That approach would help to solve the crowded conditions at hospitals and make it convenient for patients by cutting the waiting time at the hospital, while also boosting the distribution of income among entrepreneurs, Anutin told reporters after presiding over the National Health Security Office (NHSO) board meeting on Monday.
"The waiting queue for medical services should not be more than one hour. After meeting a doctor for about 20 minutes, a patient could take the prescription paper to buy medicines from a pharmacy, so they won't need to wait too long to collect medicine at the hospital's pharmacy department,” he said.
“The NHSO could allocate the budget to hospitals, which could then wire the money to pharmacies," the minister said, noting that some 20,000 pharmacies of good quality had registered with the Food and Drug Administration and could participate. Anutin said that some areas had already implemented similar pilots and they had reportedly proven useful in cutting down the waiting time to collect medication.
NHSO chief Sakchai Kanchanawattana said that such a system had been implemented at 36 locations in Bangkok, with the interested pharmacies registering with the NHSO as “Ranya Chumchon Ob-oon" (translated as “warm community pharmacies”) and contracting to dispense medicine. NHSO would also check to ensure the applying pharmacists were up to a professional standard and were on-site throughout each day.
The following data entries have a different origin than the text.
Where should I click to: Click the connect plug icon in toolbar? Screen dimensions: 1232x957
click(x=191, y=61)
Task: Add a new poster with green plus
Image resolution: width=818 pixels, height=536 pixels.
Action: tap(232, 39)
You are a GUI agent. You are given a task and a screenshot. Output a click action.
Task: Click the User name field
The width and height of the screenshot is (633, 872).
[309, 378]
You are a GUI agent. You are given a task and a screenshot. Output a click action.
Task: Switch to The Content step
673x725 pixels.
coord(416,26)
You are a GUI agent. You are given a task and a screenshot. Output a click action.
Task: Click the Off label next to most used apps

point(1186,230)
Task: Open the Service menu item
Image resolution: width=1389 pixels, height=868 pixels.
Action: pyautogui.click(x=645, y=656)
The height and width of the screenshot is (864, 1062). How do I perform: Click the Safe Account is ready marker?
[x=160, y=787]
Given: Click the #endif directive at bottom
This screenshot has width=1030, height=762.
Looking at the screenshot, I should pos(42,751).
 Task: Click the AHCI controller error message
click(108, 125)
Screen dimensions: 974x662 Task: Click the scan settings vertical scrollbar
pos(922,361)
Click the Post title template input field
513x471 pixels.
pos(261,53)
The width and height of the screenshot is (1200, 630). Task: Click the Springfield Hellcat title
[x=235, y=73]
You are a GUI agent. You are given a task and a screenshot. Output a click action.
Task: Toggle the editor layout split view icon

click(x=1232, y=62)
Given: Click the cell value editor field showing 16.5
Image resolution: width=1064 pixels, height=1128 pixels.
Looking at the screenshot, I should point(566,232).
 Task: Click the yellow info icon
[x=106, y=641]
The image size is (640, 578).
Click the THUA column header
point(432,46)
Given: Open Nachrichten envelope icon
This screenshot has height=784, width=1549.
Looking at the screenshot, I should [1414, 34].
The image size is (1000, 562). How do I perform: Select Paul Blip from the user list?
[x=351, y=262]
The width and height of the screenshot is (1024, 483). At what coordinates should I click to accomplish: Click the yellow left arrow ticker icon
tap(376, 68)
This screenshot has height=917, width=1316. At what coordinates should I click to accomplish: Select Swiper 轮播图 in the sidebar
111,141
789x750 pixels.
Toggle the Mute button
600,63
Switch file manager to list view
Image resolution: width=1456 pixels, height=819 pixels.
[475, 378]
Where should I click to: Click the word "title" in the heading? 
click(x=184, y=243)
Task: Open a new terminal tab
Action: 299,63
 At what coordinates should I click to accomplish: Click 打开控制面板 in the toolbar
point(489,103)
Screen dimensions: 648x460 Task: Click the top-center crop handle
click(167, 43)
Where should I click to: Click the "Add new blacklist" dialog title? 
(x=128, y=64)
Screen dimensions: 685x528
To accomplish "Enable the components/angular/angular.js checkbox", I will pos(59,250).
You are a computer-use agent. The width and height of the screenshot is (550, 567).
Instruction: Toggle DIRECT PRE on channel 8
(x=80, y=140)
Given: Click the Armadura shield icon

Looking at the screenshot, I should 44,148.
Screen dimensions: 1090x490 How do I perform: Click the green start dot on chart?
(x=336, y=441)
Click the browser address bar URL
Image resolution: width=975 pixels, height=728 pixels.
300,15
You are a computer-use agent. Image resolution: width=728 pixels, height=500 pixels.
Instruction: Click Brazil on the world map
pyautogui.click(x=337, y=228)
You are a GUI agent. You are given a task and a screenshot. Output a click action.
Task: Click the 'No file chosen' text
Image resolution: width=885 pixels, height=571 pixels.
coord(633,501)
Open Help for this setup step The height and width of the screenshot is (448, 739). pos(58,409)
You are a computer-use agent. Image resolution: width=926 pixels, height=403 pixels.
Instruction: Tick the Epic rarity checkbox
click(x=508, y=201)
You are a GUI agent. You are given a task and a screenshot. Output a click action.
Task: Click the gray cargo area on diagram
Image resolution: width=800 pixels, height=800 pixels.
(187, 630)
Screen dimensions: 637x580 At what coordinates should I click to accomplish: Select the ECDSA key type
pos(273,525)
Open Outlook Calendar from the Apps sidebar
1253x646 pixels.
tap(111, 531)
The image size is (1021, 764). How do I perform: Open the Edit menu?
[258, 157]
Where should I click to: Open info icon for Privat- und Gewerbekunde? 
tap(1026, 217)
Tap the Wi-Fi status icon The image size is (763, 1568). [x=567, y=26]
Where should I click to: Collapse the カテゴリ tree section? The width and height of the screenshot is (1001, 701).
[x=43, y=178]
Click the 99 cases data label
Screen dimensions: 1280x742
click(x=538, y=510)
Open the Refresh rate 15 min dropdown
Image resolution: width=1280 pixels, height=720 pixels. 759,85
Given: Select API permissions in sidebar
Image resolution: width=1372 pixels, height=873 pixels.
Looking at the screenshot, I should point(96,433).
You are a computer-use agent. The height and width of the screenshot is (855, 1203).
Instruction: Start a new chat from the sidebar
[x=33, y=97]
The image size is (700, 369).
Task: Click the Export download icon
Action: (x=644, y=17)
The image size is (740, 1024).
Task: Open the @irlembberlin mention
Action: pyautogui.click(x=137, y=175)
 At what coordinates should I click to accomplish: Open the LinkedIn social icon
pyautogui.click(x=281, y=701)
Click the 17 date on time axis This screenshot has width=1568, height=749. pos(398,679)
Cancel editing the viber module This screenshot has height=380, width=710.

The pilot had been running for four months and was now being evaluated, Sakchai said. Using local pharmacies could help with dispensing medication for chronic ailments such as diabetes and high blood pressure. Sakchai said the idea of patients bringing prescription papers to buy medicines at pharmacies was realistic, as the drugs would be prescribed by a doctor and would be dispensed by a pharmacist.
As well as addressing prescriptions for medication, the minister said two other policies were in the pipeline. Within a year, emergency wards at provincial hospitals would be overhauled to boost their effectiveness and elevate the standard of emergency medicine services, Anutin said.
Another policy would see people's heath information accessible to other related agencies, so as to pre-emptively take care of people's health. The current system treats sickness rather than prevents it, with people entitled to free treatments under the NHSO. Networked technologies could be used to maximise health promotion, said Anutin.
Anutin said that a working team for development of medical treatment for rare diseases has been set up under the NHSO’s sub-panel for healthcare service types and coverage. It is led by Siriraj Hospital deputy director Dr Cherdchai Nopmaneejumruslers. Such "rare" (fewer than 10,000 patients) and "ultra-rare" (fewer than 1,000 patients) diseases often require high technologies and expertise in medical screening, diagnosis and treatments, and often lead to very severe conditions with accompanying high medical costs that affect both patients and their families.
The working team recommended that the NHSO join with the Public Health Ministry and the University Hospital Network (UHOSNET) and related specialised royal colleges as well as related agencies. Together, they could develop a healthcare service system focused on such rare diseases. That would include establishing service units, medical staff, medicine and supply lists, as well as handling medicine price negotiation and procurement and creating a national database on rare diseases.
The NHSO would allocate, on the basis of sustainability, fairness and effectiveness, a specific budget to cover the care of rare disease patients so as to prevent impacts of its other works. Meanwhile, the Health Systems Research Institute has been assigned to study possible channels to get funds for the care of patients with rare diseases, the minister said.